There were days when spasms occurred every half hour around the clock and nothing would stop them.
In late 2013 I discovered that the light spasms could be stopped with food. I found that foods like cheese, cottage cheese, pudding, ice cream, yogurt, hot chocolate, anything creamy in texture would stop the pain temporarily. On some days I found I was eating around the clock. In a little over a year I gained 50 pounds and the spasms continued.
In 2014 I went to a new gastroenterologist, who did another endoscopy, verifying the previous diagnosis. He suggested cutting the muscle provided they could figure out which muscle needed to be cut. That did not sound good to me at all and I declined.
Over the years I read all I could find on acid reflux, then esophageal spasms, and tried various natural remedies. Nothing worked. After another three-day episode of spasms every half hour around the clock, no sleep, rocking in my chair and crying with the pain, I was at the end of my rope.
I wracked my brain and again prayed for a solution to my problem. Then I began to remember what I knew about NLP. Why hadn’t I thought of that before!?! But would it work for a physical problem? I called Mike Bundrant and set up a time to work with him.
After the first session with Mike the pain stopped. Mike told me to practice what we had done and we would meet again the next day. That night as I was getting ready for bed a spasm started. I immediately began the steps I had learned that day and the pain disappeared as quickly as it had started. From that moment I have not had another spasm.
When I saw my doctor two weeks later I told him what had transpired and that I had discontinued the Baclofen. First he asked how, then he wanted to know more. He was very interested and encouraging; he knows how I have suffered these past years.
I am a new woman! It has been two months since my sessions with Mike. For the first time in ten plus years I am free from crushing chest pain.
Since the initial success, Jenna has contacted me twice with an eruption of symptoms. In each case, we addressed the issue and she experienced total relief.
Jenna has learned along the way what her emotional stress triggers are and where to draw the line in terms of how much energy she expends, especially on outside commitments.

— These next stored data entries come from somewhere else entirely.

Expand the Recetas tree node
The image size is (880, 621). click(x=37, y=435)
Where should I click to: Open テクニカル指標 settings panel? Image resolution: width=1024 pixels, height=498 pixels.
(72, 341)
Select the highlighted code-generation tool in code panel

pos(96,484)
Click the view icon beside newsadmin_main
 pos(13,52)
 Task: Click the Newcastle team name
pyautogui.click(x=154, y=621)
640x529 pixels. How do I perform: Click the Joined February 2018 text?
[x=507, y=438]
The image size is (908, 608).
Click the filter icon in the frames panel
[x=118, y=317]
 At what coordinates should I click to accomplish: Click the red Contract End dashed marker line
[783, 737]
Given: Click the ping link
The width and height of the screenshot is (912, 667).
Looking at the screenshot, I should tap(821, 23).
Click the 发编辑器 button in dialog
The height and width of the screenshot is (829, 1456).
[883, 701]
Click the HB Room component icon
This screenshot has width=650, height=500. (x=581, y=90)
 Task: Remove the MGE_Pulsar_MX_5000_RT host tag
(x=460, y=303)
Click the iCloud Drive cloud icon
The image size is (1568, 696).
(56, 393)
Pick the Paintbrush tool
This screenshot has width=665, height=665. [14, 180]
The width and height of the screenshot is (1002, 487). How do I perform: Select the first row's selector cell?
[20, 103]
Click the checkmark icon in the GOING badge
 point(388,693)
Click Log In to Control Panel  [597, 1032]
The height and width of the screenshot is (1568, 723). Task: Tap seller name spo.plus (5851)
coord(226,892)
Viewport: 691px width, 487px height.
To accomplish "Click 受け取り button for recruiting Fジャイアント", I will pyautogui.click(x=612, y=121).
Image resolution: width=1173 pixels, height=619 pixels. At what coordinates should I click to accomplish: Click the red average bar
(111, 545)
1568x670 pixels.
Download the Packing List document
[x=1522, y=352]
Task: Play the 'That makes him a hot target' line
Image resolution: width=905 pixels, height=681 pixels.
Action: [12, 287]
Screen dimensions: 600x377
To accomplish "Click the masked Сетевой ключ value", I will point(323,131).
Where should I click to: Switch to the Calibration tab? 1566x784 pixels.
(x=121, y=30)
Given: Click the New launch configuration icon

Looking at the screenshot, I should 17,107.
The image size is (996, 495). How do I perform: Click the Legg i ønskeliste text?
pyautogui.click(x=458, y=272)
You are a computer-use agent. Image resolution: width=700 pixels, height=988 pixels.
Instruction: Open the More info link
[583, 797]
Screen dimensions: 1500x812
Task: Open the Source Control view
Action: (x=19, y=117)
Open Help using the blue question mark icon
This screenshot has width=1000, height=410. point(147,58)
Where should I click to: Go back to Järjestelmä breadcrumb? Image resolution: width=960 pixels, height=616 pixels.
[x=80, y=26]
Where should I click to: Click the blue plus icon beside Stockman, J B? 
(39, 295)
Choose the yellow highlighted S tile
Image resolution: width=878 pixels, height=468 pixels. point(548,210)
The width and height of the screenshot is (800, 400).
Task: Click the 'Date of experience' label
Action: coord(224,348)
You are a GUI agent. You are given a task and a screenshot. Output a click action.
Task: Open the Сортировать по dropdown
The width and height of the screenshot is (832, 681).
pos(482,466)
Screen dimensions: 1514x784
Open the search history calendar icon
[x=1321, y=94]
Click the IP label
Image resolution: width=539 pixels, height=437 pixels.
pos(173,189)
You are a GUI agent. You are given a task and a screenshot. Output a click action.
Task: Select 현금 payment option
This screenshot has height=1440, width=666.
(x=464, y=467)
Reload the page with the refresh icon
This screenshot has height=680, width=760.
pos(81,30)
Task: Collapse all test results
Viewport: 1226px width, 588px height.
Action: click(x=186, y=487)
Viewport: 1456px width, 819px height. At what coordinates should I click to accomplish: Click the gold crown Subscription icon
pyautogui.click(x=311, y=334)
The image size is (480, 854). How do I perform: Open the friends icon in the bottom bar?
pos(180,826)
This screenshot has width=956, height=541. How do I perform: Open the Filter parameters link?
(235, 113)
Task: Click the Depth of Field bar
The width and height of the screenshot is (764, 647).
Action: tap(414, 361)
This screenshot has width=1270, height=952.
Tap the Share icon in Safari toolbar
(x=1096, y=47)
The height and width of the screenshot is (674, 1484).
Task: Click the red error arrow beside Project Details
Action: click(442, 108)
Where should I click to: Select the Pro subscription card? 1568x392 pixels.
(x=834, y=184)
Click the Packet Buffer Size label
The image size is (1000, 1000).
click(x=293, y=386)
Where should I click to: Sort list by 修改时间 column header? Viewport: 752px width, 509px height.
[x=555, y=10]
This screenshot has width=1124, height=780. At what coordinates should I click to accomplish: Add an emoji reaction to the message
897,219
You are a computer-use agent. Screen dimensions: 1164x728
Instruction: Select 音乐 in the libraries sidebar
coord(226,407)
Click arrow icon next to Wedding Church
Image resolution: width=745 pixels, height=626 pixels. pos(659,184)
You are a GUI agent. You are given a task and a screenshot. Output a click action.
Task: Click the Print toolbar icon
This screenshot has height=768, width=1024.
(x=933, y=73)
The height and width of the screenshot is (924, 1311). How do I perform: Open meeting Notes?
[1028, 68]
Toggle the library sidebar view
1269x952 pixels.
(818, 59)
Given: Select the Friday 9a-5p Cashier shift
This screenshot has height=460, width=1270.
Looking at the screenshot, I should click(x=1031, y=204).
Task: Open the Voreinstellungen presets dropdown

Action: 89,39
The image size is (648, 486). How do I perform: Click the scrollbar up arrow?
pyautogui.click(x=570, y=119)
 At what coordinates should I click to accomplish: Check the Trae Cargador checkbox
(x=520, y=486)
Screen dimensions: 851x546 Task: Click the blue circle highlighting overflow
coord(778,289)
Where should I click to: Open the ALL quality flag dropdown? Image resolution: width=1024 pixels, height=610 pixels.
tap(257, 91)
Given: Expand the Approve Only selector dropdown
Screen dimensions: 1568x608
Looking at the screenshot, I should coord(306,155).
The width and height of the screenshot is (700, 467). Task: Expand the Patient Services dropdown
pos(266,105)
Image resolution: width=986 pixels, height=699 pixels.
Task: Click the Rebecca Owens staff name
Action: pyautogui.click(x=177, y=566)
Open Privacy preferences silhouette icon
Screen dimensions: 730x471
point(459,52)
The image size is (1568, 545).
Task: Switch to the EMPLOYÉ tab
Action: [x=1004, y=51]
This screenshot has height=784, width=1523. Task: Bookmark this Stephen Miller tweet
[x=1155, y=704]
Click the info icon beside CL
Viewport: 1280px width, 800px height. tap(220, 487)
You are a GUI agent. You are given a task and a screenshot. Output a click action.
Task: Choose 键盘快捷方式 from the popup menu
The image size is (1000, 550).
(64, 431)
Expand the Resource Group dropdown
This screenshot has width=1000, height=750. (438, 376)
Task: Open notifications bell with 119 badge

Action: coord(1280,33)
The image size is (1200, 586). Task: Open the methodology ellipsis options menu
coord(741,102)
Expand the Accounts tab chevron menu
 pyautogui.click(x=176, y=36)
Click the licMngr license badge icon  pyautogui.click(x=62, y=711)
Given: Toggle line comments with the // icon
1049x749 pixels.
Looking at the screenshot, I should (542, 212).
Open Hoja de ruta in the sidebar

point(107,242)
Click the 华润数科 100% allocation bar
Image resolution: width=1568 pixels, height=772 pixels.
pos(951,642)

Why does NLP work with physical symptoms?
My theory is that stress in various forms (from outside or from inner programming) manifests in muscle tension. Over a period of time, symptoms related to chronic tension develop headaches, joint pain, cramping, etc…
Additionally, chronic muscle tension is exhausting. It can sap your energy. This creates more stress as you add substances to jack up your energy – or as you worry about how you’re going to make it through the day.
Vicious cycles ensue. More tension equals more symptoms equals more tension and so on.
There are a number of NLP interventions that reverse patterns of muscle tension and increase self-awareness, especially of psychological issues that may be tied to physical symptoms.
An experienced NLP practitioner will follow the physical symptoms to their kinesthetic root and begin to expand awareness from that point. The client leaves each session with several AHA moments and a clear way to alleviate chronic tension.
Will NLP work for your stress-induced physical symptoms?
I don’t know. This can be a strange and unpredictable territory. In my experience, a surprisingly large number of people experience at least partial relief.
When people don’t experience any relief, it could be due to an organic issue – or from choosing the wrong NLP method with which to work. It’s hard to say.
I will say this, if you’re open to using NLP for stress or a physical symptom, you should invest in the process. There is a chance you won’t get anywhere. However, if you do get somewhere, you could end up like Jenna, with a new lease on life.